I cringe reading my own words. Readers totally called me out on this, and rightfully so. This is the exact opposite of what most experts agree you should do. But because it happened to work for me, I figured, without giving it much additional thought, that it would work for everyone. Sure, my own good diligence helped me nab that raise, but I think it’s a good example of how self-attribution bias can limit your understanding.

Maybe it’s a balancing act

None of this is to say that hard work isn’t absolutely necessary. With most things, if you want to succeed, it takes a great deal of effort. Take my mom’s savings story. Despite being poor, she did whatever she could, sacrificing quite a bit just to save a few bucks a week. That’s the hard work.

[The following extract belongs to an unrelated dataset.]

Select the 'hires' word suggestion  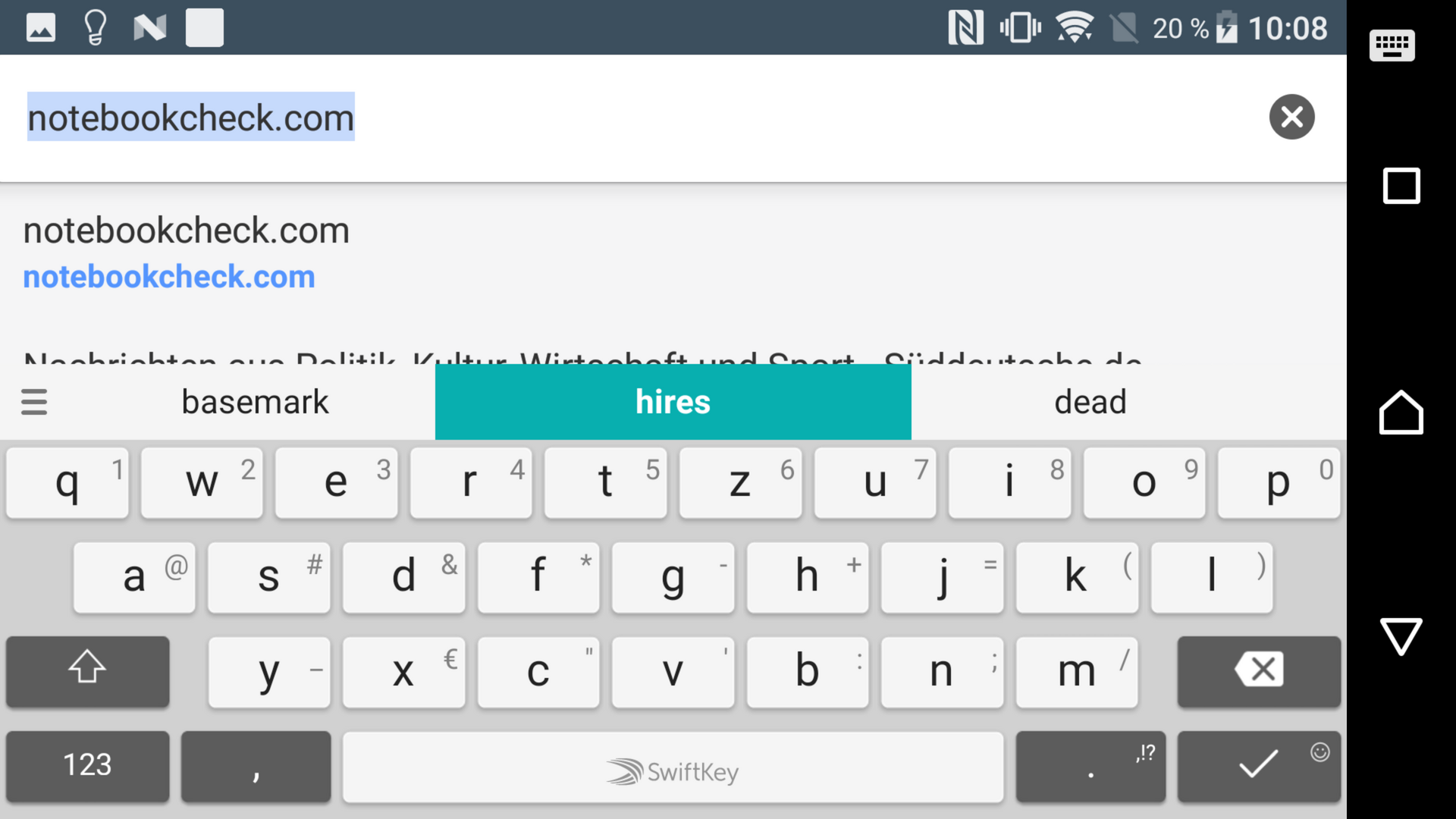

But she acknowledges a few things out of her control actually worked in her favor: interest rates, overtime availability, and a part-time job opening. She told me:

“Not everyone sees overtime as lucky. Everybody gets lucky breaks, but it depends on you seeing it as a lucky break.”

Maybe the key to success is taking advantage of both — seizing those lucky breaks by being willing to do the work when they happen. Maybe it’s about recognizing the opportunities and taking advantage of them in the right way. Most of us aren’t lucky enough to make it on our good fortune alone. In fact, without effort, any luck that does come your way could easily be squandered. For example, if you are an over-spender, you might blow through a windfall. But if you’ve been working hard to get control of your finances, you may be more inclined to use that windfall to reach your financial goals.

Luck alone probably won’t get us far. But it seems that recognizing it can work in our favor. It helps us take advantage of those auspicious opportunities and, plus, it gives us a better understanding of our skills and exactly how our hard work pays off. It seems to me that understanding this balance is a little more realistic anyway.

Do you attribute your success to hard work or good fortune? Have you seen self-attribution bias backfire before? Have you changed how you view working hard versus being lucky?